Max Sime was awarded the title of Master Coach by the British Amateur Gymnastics Association, for producing several international gymnasts for Britain, another being Joanna's sister, Katie Sime. He was also made an Honorary Life Member for his contributions to the Woman's Technical Committee and the Board of Control. The "Max Sime Memorial" is awarded each year at the English National Championships to the most artistic and stylish Gymnast to commemorate his considerable contribution to the sport.

Joanna Sime also trained in Washington, D.C., with Margie and Gregor Weiss, parents to top US figure skater, Michael Weiss
and also coaches to several National US Champions, notably Stephanie Willem, Shari Mann and Jackie Casello.

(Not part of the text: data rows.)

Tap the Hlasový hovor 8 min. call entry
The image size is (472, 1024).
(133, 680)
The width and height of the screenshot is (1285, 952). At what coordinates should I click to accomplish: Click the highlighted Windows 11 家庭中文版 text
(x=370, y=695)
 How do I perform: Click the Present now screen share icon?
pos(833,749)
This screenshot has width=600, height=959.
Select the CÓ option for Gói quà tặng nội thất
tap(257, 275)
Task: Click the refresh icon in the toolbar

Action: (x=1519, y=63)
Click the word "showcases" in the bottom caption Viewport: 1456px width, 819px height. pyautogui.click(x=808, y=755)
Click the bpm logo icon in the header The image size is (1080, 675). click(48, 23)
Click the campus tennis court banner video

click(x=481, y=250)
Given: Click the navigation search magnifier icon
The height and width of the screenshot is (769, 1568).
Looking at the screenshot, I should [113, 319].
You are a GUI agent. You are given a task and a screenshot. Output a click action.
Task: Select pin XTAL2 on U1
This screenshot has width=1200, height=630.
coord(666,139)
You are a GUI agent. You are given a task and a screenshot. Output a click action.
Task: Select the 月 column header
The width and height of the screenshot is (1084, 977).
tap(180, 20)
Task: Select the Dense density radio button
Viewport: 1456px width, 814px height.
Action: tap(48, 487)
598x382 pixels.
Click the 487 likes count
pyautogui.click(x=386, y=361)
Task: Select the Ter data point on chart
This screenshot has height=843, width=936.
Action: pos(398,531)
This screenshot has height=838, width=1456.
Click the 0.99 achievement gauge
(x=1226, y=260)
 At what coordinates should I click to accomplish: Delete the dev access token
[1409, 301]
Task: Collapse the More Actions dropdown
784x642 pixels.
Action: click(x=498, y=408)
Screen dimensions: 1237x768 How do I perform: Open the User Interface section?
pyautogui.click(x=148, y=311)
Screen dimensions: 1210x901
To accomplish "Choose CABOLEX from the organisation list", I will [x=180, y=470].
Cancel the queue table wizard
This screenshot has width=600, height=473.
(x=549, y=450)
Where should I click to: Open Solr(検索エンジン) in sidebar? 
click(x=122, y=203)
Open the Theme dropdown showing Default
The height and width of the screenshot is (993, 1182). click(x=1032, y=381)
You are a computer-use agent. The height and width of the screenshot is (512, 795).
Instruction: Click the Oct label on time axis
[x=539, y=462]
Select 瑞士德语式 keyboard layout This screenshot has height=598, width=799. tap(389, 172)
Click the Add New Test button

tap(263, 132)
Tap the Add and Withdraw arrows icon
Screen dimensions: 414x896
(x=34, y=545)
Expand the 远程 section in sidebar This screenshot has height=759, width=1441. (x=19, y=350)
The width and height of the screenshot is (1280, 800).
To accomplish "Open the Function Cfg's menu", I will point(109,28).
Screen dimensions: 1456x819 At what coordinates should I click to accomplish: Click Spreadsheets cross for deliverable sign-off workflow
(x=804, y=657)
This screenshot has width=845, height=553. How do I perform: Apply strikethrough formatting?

As a result of a Sports Aid Foundation Scholarship, while competing at The European Championships in Copenhagen, Sime arranged with then president of the FIG, Yuri Titov, a training trip to the Soviet Union at the Central Army Club in Moscow, where she worked with reigning world champion, Elena Mukhina and became good friends. There she was coached by Mikhail Klimenko and Victor Razumov and began her studies in Russian, for which she received an honors degree from Pennsylvania State University later in her career.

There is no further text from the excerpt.